*** Opening of Records to use ***
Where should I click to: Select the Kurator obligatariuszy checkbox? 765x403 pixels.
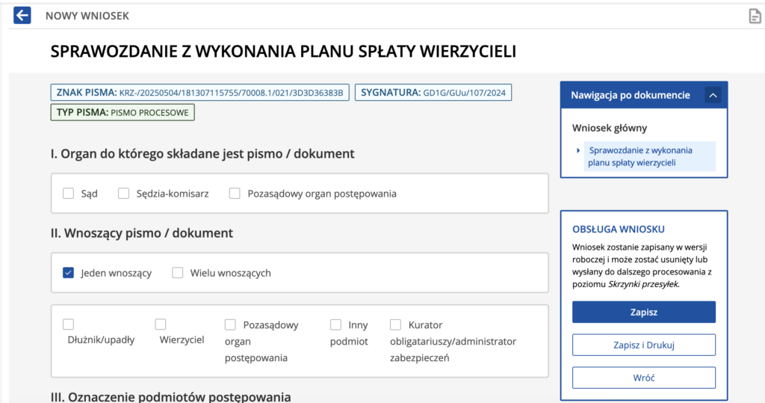tap(396, 324)
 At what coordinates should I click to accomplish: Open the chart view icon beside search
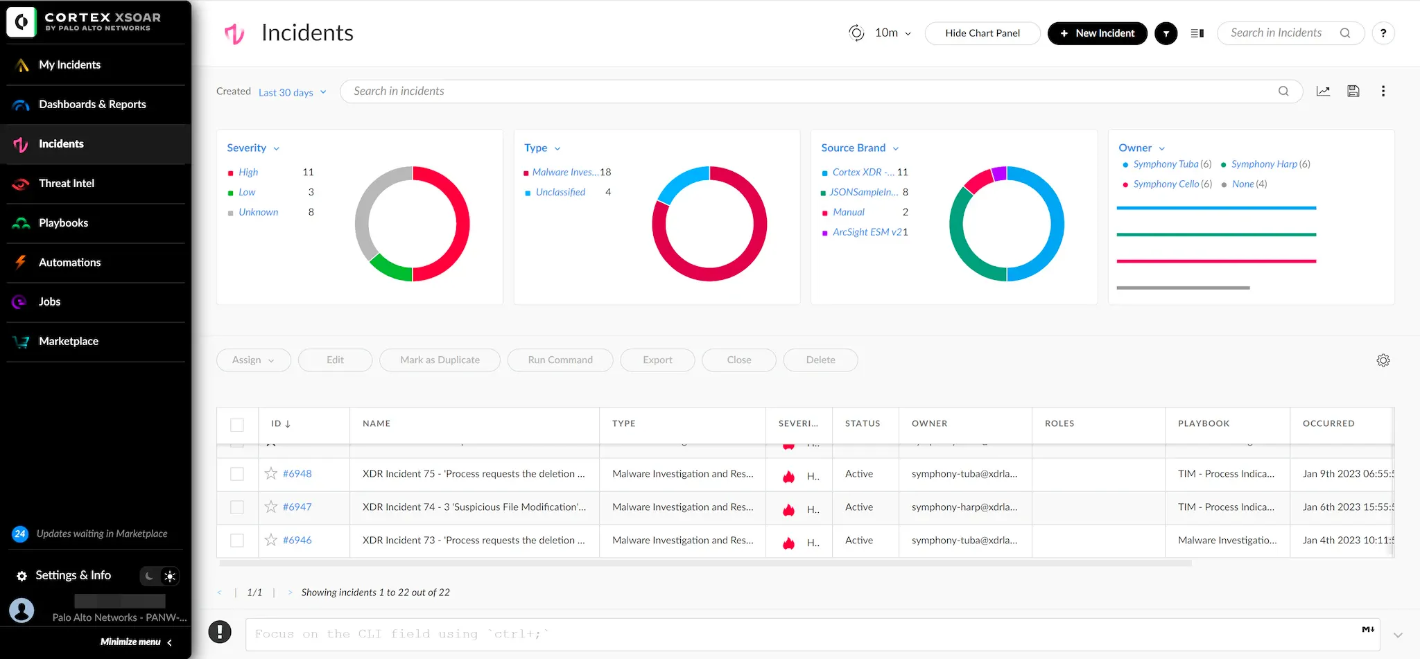click(x=1323, y=91)
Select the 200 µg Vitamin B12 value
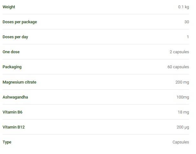196x154 pixels. click(183, 127)
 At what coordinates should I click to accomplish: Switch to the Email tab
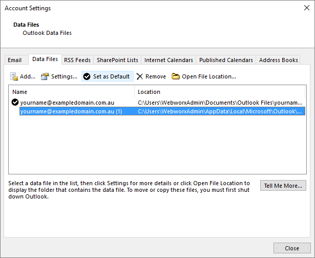14,60
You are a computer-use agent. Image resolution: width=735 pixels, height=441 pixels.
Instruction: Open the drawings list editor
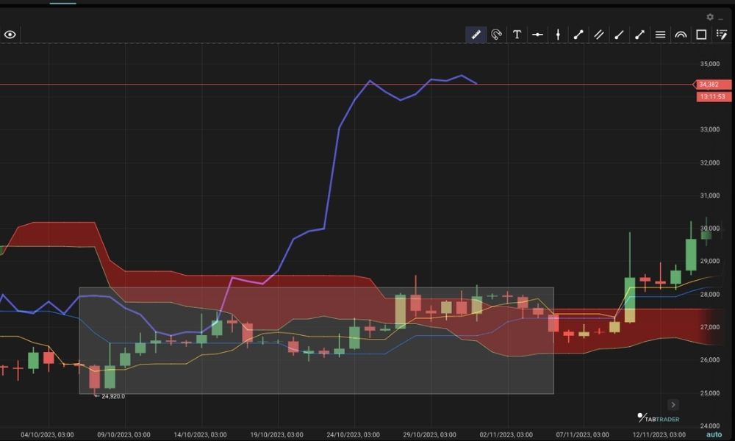721,35
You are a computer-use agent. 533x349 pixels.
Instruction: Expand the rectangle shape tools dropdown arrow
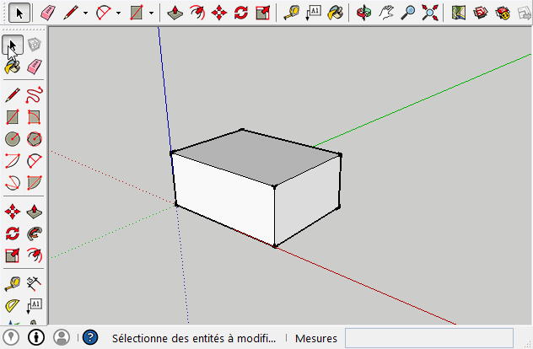[151, 13]
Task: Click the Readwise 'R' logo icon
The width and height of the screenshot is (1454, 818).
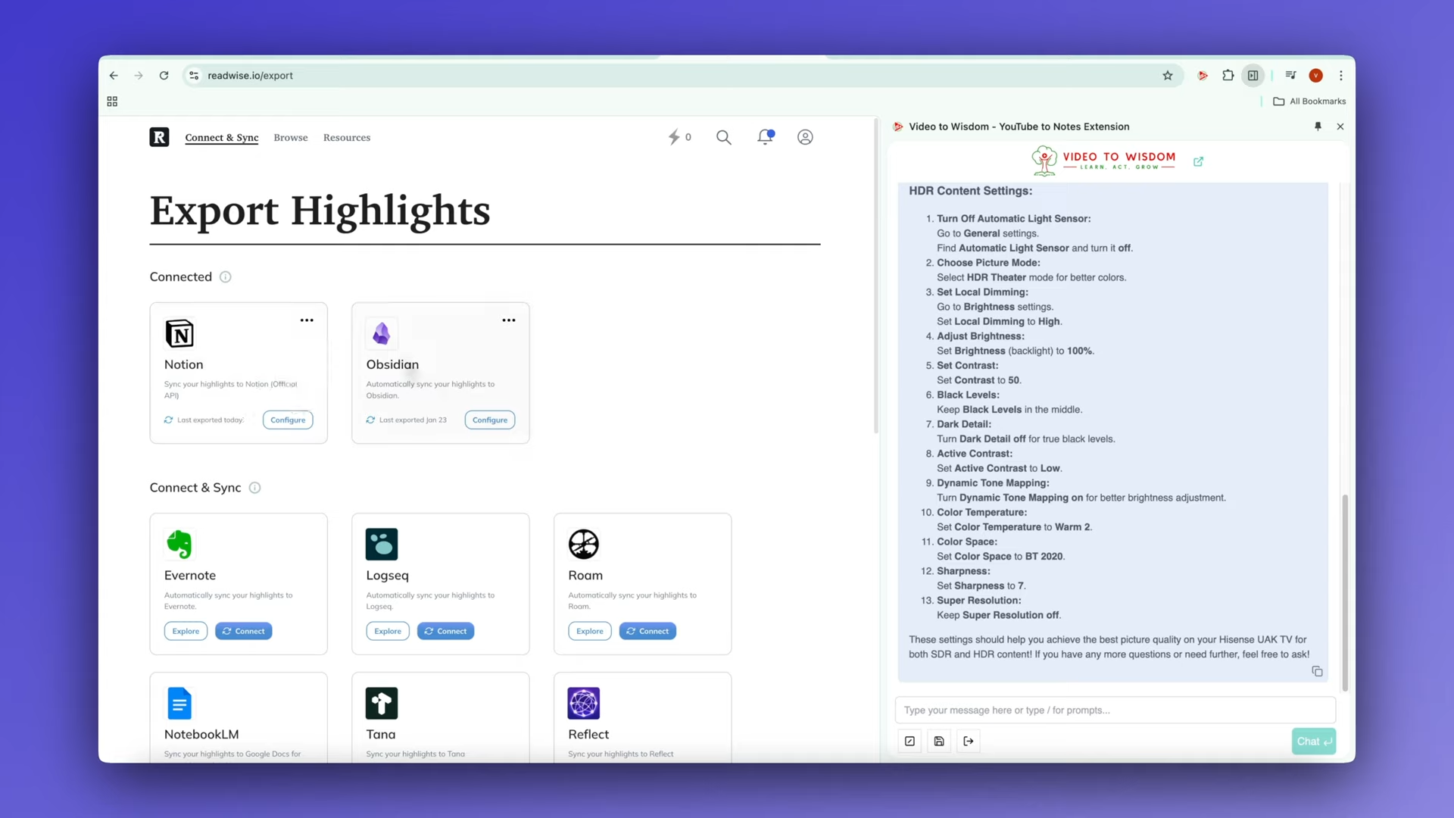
*** Close of Records to use ***
All the material above must be copied exactly, and no picture belongs in the copy.

§ Solution to the exercise:
Where should I click to: Select the Kurator obligatariuszy checkbox? 765x403 pixels.
tap(396, 324)
 At what coordinates should I click to accomplish: Open the chart view icon beside search
click(x=1323, y=91)
Select the 200 µg Vitamin B12 value
196x154 pixels. click(183, 127)
 At what coordinates should I click to accomplish: Switch to the Email tab
14,60
You are a computer-use agent. Image resolution: width=735 pixels, height=441 pixels.
Instruction: Open the drawings list editor
721,35
You are a computer-use agent. 533x349 pixels.
Instruction: Expand the rectangle shape tools dropdown arrow
[151, 13]
Task: Click the Readwise 'R' logo icon
The width and height of the screenshot is (1454, 818).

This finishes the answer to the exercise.